## What to produce
When the string "target" occurs in a line of the records, show that line.

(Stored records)
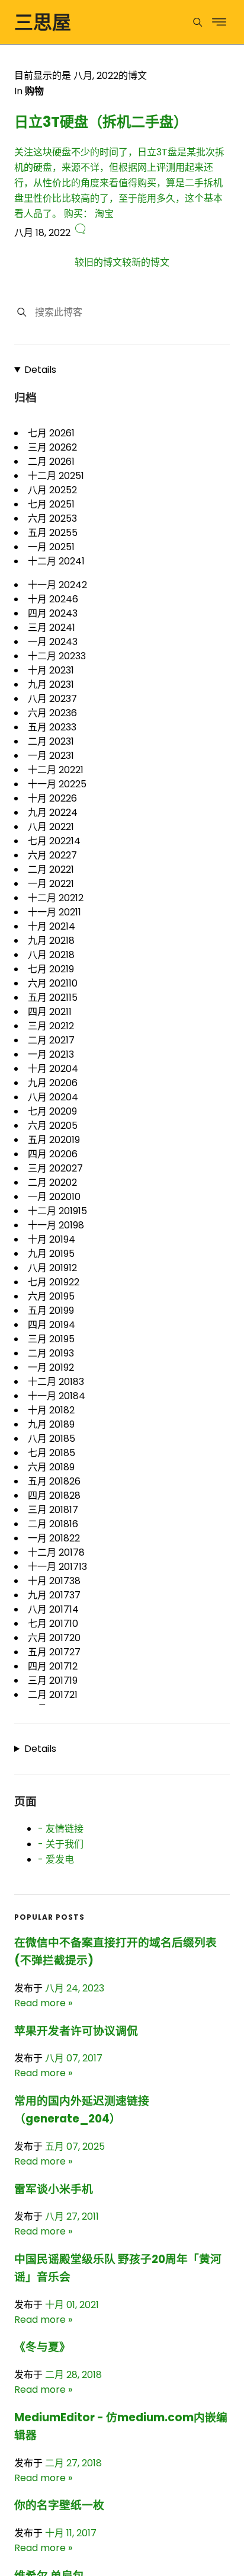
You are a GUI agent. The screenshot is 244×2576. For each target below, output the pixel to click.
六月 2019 (51, 1296)
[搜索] (21, 312)
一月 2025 (51, 547)
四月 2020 (53, 1154)
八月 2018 (51, 1438)
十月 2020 (53, 1068)
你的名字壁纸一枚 (59, 2505)
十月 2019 (51, 1239)
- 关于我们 (61, 1844)
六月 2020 (53, 1125)
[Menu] (197, 22)
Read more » (43, 2003)
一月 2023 (51, 755)
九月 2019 (51, 1253)
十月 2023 (51, 670)
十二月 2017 (56, 1552)
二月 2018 (53, 1524)
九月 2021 (51, 940)
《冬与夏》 (42, 2347)
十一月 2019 (56, 1225)
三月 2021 (51, 1026)
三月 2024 (51, 627)
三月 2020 (55, 1168)
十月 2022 (52, 798)
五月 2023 (52, 727)
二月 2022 (51, 869)
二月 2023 (51, 741)
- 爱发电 (56, 1859)
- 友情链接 (61, 1829)
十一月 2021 (54, 912)
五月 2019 (51, 1310)
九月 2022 (53, 812)
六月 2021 (53, 983)
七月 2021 (51, 969)
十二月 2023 (57, 656)
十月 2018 (51, 1410)
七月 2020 (52, 1111)
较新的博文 (145, 262)
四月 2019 (51, 1325)
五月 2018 (54, 1481)
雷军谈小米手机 (53, 2189)
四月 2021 (50, 1012)
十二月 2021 (56, 898)
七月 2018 (51, 1453)
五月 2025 (53, 533)
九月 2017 (54, 1595)
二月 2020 (52, 1182)
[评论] (80, 233)
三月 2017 (53, 1680)
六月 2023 (52, 713)
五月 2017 (54, 1652)
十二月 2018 (56, 1381)
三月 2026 (52, 447)
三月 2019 (51, 1339)
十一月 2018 (56, 1396)
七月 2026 (51, 433)
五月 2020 (54, 1140)
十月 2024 (53, 599)
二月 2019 (51, 1353)
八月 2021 (51, 955)
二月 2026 (51, 461)
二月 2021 (51, 1040)
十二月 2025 (56, 476)
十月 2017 (54, 1581)
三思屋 (42, 22)
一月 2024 (53, 642)
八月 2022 (51, 827)
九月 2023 (51, 684)
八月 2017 (53, 1609)
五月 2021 (53, 997)
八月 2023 (52, 699)
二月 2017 (53, 1695)
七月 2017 (53, 1623)
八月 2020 (53, 1097)
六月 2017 (54, 1638)
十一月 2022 (57, 784)
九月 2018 (51, 1424)
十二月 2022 (56, 770)
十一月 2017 (57, 1566)
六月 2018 (51, 1467)
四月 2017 (53, 1666)
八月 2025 (52, 490)
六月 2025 (52, 518)
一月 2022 (51, 883)
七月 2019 (53, 1282)
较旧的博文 (98, 262)
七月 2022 (54, 841)
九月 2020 (53, 1083)
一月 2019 (51, 1367)
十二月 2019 (57, 1211)
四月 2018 (54, 1495)
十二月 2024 (56, 561)
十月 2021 (51, 926)
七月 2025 (51, 504)
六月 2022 (52, 855)
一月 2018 (54, 1538)
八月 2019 (52, 1268)
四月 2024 (53, 613)
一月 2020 (54, 1197)
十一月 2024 (57, 585)
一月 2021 (51, 1054)
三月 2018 (53, 1510)
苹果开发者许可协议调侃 (76, 2031)
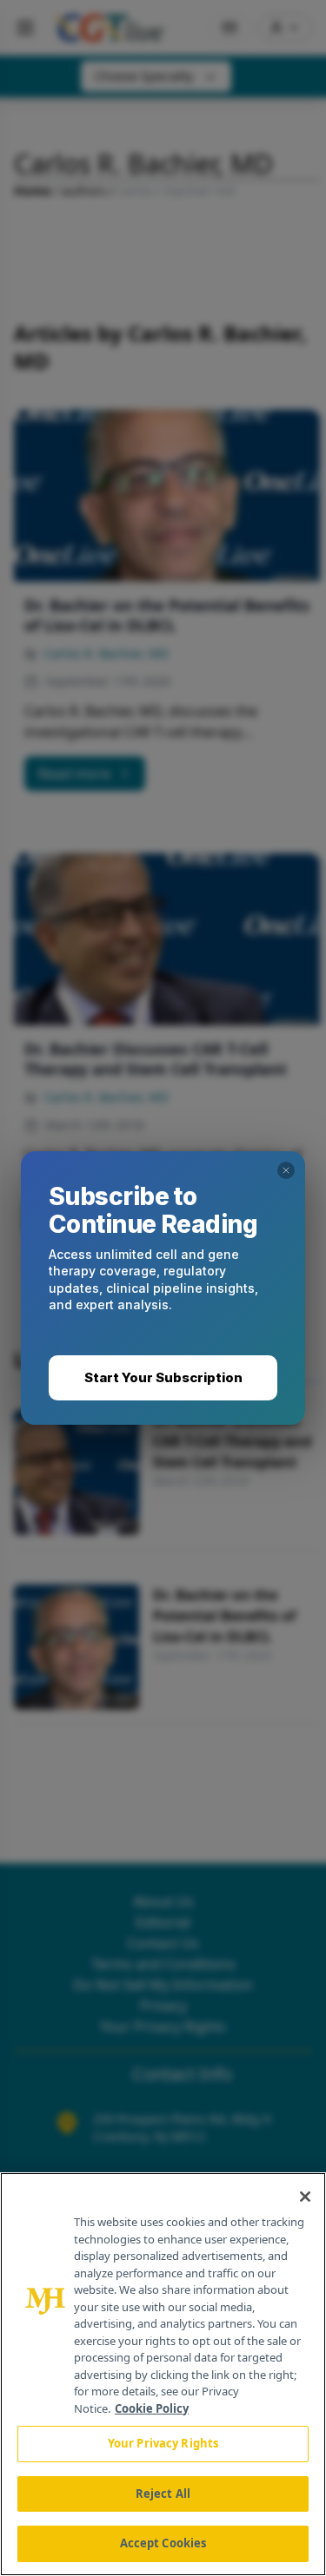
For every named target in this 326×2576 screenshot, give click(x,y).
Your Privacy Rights (163, 2443)
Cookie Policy (152, 2408)
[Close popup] (286, 1170)
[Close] (305, 2196)
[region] (163, 2374)
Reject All (163, 2493)
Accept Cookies (163, 2543)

## Solution to the exercise
You are a GUI agent. The screenshot is 244×2576. For each target below, output the pixel to click.
For every named target in this 326×2576 screenshot, give click(x,y).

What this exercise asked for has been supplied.